4 Ways Brands Can Participate in Geek Culture
You can’t market to them, so best to join them.
Two important events are about to converge in the geek/nerd community: gaming’sFall launch season, and the releases of Disney’s Doctor Strange and Star Wars: Rogue One.
Brands will no doubt attempt to surf the impending tide of virality that this media will generate, as well as they should. DMN has pushed brands to engage with this powerful segment of the millennial population for some time now.
We also acknowledge that reaching “nerds” is extremely difficult. These consumers are so ad-adverse that it almost seems like a tradition to slam advertising, and brands that try to gain a foothold often find themselves the butt of some internet joke.
Marketers must take a more organic approach to their trade if they hope to gain real traction with this demographic, and while influencer marketing is certainly a viable approach, sustained authentic participation is even more so. Here are four ways brands can not only market to geeks and nerds, but actively participate in geek and nerd culture.
Hashtags
The most obvious and noncommittal method of joining the conversations geeks are having is through hashtags on Twitter.

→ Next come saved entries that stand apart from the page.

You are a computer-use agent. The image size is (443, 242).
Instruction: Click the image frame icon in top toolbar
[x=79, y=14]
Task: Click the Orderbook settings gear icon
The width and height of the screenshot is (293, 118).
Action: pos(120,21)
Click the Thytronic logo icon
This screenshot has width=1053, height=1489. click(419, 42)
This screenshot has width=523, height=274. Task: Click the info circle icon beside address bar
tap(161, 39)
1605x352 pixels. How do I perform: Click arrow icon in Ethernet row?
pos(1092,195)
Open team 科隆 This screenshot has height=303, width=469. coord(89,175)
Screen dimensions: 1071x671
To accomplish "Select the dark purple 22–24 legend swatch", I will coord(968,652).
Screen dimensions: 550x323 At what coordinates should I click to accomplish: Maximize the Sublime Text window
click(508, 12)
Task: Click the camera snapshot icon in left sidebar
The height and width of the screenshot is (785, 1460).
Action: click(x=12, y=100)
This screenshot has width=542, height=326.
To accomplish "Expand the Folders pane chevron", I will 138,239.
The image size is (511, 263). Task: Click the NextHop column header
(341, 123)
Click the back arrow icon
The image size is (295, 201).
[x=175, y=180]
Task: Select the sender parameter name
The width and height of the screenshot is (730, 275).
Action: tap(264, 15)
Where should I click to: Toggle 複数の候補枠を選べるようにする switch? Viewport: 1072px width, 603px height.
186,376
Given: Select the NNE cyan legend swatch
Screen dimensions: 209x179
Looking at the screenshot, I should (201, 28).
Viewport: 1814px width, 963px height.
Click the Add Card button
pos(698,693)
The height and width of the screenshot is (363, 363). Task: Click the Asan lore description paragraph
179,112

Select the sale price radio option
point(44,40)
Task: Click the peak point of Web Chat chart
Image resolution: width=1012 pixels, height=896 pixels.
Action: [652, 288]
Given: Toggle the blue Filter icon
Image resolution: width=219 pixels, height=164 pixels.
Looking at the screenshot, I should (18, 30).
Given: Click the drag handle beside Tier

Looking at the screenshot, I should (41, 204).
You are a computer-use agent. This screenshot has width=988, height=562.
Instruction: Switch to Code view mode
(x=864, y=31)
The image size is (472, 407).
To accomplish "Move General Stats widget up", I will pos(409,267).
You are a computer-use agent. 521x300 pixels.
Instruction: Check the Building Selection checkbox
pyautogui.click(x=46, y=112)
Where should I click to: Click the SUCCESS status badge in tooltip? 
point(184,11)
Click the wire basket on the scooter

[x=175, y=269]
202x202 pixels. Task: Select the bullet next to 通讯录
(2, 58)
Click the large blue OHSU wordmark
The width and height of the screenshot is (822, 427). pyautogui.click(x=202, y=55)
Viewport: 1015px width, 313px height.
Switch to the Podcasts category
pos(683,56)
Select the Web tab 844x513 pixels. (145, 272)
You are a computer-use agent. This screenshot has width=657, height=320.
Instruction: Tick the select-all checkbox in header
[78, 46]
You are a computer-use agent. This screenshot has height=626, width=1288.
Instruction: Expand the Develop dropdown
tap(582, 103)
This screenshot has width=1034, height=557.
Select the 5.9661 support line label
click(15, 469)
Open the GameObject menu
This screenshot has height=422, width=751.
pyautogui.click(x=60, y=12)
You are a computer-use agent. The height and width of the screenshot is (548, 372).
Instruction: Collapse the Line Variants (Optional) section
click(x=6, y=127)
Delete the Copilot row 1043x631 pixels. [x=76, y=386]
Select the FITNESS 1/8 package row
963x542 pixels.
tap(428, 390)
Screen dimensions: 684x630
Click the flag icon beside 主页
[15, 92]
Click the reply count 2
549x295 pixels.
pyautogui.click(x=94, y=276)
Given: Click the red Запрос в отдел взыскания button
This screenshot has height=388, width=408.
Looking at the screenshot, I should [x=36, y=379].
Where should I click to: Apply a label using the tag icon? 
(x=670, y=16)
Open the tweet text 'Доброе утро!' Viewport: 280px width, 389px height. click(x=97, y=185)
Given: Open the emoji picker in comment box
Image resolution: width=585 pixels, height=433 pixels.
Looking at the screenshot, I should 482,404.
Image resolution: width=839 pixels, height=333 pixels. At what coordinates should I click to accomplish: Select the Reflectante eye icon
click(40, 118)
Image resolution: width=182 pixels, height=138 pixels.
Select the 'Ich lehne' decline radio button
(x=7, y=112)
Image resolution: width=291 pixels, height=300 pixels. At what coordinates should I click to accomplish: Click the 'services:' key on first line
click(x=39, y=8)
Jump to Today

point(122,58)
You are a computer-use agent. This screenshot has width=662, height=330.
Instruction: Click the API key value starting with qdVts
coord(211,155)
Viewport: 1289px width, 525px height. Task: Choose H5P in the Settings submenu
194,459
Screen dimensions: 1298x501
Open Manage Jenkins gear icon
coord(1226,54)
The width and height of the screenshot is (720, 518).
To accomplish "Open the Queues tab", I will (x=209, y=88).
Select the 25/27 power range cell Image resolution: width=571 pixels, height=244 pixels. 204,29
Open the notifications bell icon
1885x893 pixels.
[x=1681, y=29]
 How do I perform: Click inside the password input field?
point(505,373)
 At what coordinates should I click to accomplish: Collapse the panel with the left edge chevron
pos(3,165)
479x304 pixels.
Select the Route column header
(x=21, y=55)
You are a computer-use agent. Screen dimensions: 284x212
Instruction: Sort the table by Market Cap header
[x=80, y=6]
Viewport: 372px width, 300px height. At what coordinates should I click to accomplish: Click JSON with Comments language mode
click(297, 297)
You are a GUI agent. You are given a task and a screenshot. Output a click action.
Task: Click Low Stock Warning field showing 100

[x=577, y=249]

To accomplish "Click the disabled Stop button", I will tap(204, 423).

Doctor Strange, for example, will release in a flurry of hashtags and gifs. Brands can follow the discussions about the movie by simply following along, and jumping in is only a matter of drafting a tweet. As long as the tweet has some relevancy to both the film and the discourse around it, hashtagging is an effective and efficient way of joining the conversation.
Imgur
Memes are an integral aspect of digital life, and a significant portion of the web’s funnies are generated and shared on this site.
Imgur, and its functional cousins Gyfcat and Gify, exists as a hybrid social network/image hosting service. Users upload and share images, but the images (and the site itself) are organized around sub communities. The allure here for marketers is in Imgur’s status as a generator and aggregator of memes, specifically memes relating to geekdom.
With the recent launch of its mobile promoted posts, Imgur is now not only a window into the (near) future of viral media, but one of the few places on the web where brands can effectively target this anti-advertising demographic.
Forums
Whether through Facebook or Google Plus groups and community pages, subreddits, or any random vBulletin fansite, internet forums are incredibly nuanced looks into the culture of a given subculture.
Brands can learn much by simply lurking around popular message boards like Reddit’s r/gaming or Slumz.Boxden’s games section for a peek into the digital culture that surrounds gaming. Especially adept marketers will even distinguish the differences in the way Boxden and r/gaming discuss games.
In a perfect world though, brands not only engage in these discussions with other posters, but become the topic of the threads themselves.
Sponsorships
This is a more expensive option, but probably has the most resources spent-to-ROI conversion rate of the three listed here.
Beyond major product releases, many fans of geek/nerd culture attend high profile events like Comic Con, E3, Pax, or the fighting game tournament EVO. A brand that is positioned prominently and frequently enough can eventually earn cultural equity in the culture.
Mountain Dew is one such brand that has become intrinsically tied to gaming, but we see effective sponsorship strategies playing out with brands like Red Bull (a company that has become almost synonymous with extreme sports and urban dance).